§ **Document passage**

┏━━

Hi all,

I have created a ticket for this (
https://code.djangoproject.com/ticket/23728) but I would like some input 
before I work on it. I will copy the content of the ticket below for ease 
of reading:

It would be very useful for continuous deployment, testing, commit hooks, 
and other applications if django-admin makemigrations signaled via an exit 
code if any migrations were found. Commits in projects could be rejected if 
migrations were outstanding, continuous deployment systems could fail the 
build on outstanding migrations, and potentially other uses. No more would 
hasty commits break things when developers forgot to make migrations!

Changes to the code to make this happen are easy enough, but I am unsure 
how the command should behave. The grep unix utility is a example to copy. 
Under normal operation, grep always exits 0 unless an error happens, 
regardless of whether it found any matches. Invoking grep with the 
-q/--quiet flag causes grep to be silent, not printing anything, as well as 
exiting 0 if matches are found and 1 if nothing is found.

I am proposing django-admin makemigrations should exit with 1 (or anything 
non-zero) if no migrations to make were found, or exit 0 if migrations to 
make were found. As the command is instructed to make migrations, not 
making any is the error case.

I am unsure how this new functionality should be selected by the user when 
invoking makemigrations. The options I see are:

   1. Enable this always. This is very simple to implement and easy to 
   understand. Good unixy tools use error codes extensively to signal errors. 
   This may be surprising behaviour when compared to grep though, and breaks 
   backwards compatibility in a minor way.

┗━━

§ **Problems**
A. Answer these questions from the post about makemigrations exit codes:
(i) Unless an error happens, what exit code does grep return under normal operation?
(ii) Which flag makes grep silent?
(iii) What exit code does the post propose for makemigrations when no migrations to make were found?
B. In the records, reproduce verbatim the lines from the line with "The height and" up to and including the line with "Action: click(81, 138)".

§ **Information given**
┏━━

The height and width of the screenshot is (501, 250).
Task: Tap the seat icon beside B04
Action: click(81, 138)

┗━━
┏━━

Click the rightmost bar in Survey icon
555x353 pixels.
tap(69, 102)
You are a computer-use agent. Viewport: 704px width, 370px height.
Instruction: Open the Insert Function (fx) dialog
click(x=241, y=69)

┗━━

§ **Exercise results**
A.
(i) 0
(ii) -q/--quiet
(iii) 1 (or anything non-zero)

B.
The height and width of the screenshot is (501, 250).
Task: Tap the seat icon beside B04
Action: click(81, 138)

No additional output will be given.